I railed on myself for spending the day I took off from work in this headspace.
But nothing was moving, except the clock. I was reminded by Momastery that pain is not a mistake.
“Pain is not a sign that you’ve taken a wrong turn or that you’re doing life wrong. It’s not a signal that you need a different life or partner or body or home or personality. Pain is not a hot potato to pass on to the next person or generation. Pain is not a mistake to fix. Pain is just a sign that a lesson is coming.”
Pain is just a sign that a lesson is coming.
So when I woke up this morning, I hit my knees first and said, show me in a way I can understand. I sat down and wrote. Pen to paper, freeform, three pages, without editing myself.
Afterward, I was drawn to pull out a stack of post-its. I started to write something about myself on each one. Something I’ve accomplished. A way I’ve changed (one of the recurring thoughts yesterday was that I cannot change, that I haven’t, that I don’t know how or have the capacity to). A shift in perception. A marker of growth. On each square I wrote something real and true about me in the most simple words possible.
They said things like:
YOU CAN DO SMART THINGS WITH YOUR BRAIN.
YOU KEEP YOUR HEART OPEN.
YOU HAVE RUN MARATHONS.
A lot of the notes are specific and new to my life in sobriety:
YOU ARE NO LONGER CAUGHT IN AN INFINITE LOOP.
YOU CAN HANDLE CRITICISM.
YOU CAN SEPARATE OTHER PEOPLE'S OPINIONS OF YOU FROM YOUR OWN.
YOU CAN READ BEDTIME STORIES.
YOU CAN OPEN ALL YOUR MAIL.
YOU CAN TELL THE TRUTH.
And some were just regular, but profound, reminders of where I am:
YOU LIVE IN A BEAUTIFUL PLACE.
YOU ARE COMFORTABLE IN YOUR BODY (This was not always true.)
YOU CAN SPEAK IN FRONT OF PEOPLE.
YOU ARE TEACHABLE.
In the end, it looked like this:
The post-it that’s crumpled up didn’t seem to fit with all the others. I folded it up just after writing it, unclear where it came from, or how it belonged.
It has one word on it: my ex-husband’s name.
I let it sit there all day with the others – my weird little grid of affirmations, or whatever we want to call them – on my kitchen countertop. I went through my day.
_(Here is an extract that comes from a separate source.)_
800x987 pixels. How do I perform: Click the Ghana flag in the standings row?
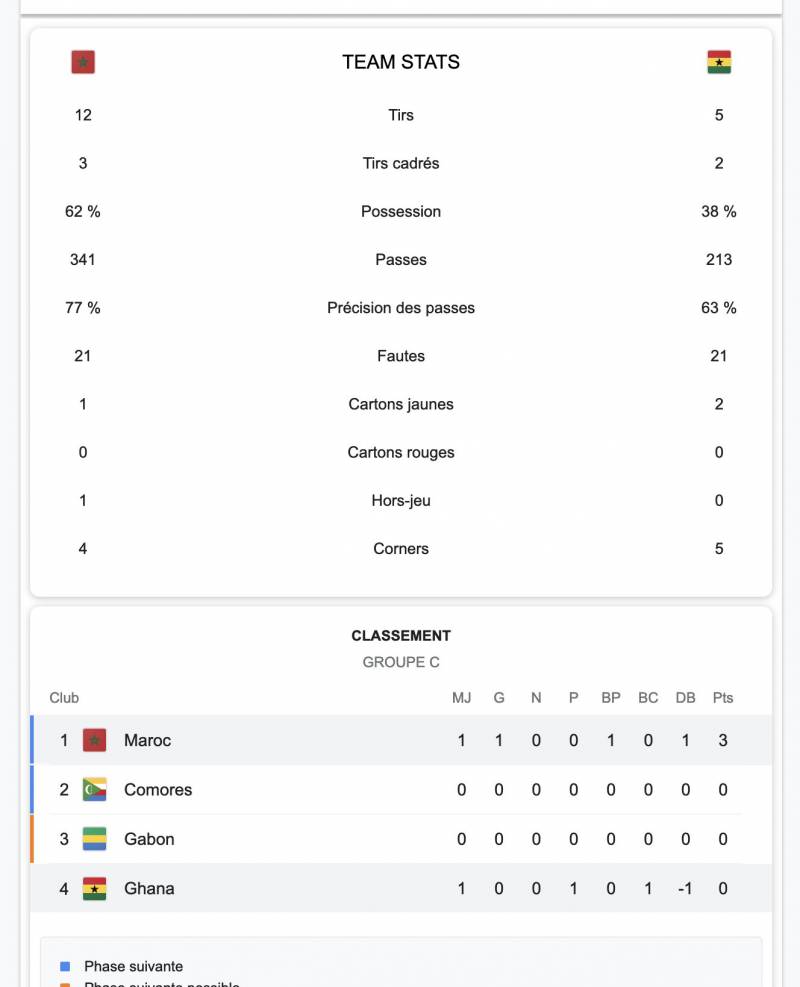tap(94, 888)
Ran six miles. Did laundry. Sat in front of the coffee shop and watched people walk their dogs. Opened every piece of mail I have. Called the IRS.
I thought about the black, dark, stuck place I was in yesterday. How I'd bound such deep, existential pain to one particular person, one rejection I was feeling, and that it just didn’t add up. I wondered what I was getting at with all those squares of paper?
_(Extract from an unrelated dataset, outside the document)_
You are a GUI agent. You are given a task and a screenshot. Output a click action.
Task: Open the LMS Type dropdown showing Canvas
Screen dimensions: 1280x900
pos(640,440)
I thought about one of my favorite quotes from Cheryl Strayed, “Don't surrender all your joy for an idea you used to have about yourself that isn't true anymore.”
I think I had to write out all the other pieces of paper - all 31 of them - to get to the one I crumpled up.
I think Glennon was right in that I just had to let pain do its job. If I could still, it would show me the way home.
The crumpled up note has my ex-husband’s name on it: four letters that still spell out a large part of my heart, even though we have moved on. They spell out mercy and grace and finding a way through our individual shortcomings to build a peaceful space for our daughter. They signify so many apologies I've yet to make, so many regrets about the way I handled things before I knew a better way to handle things.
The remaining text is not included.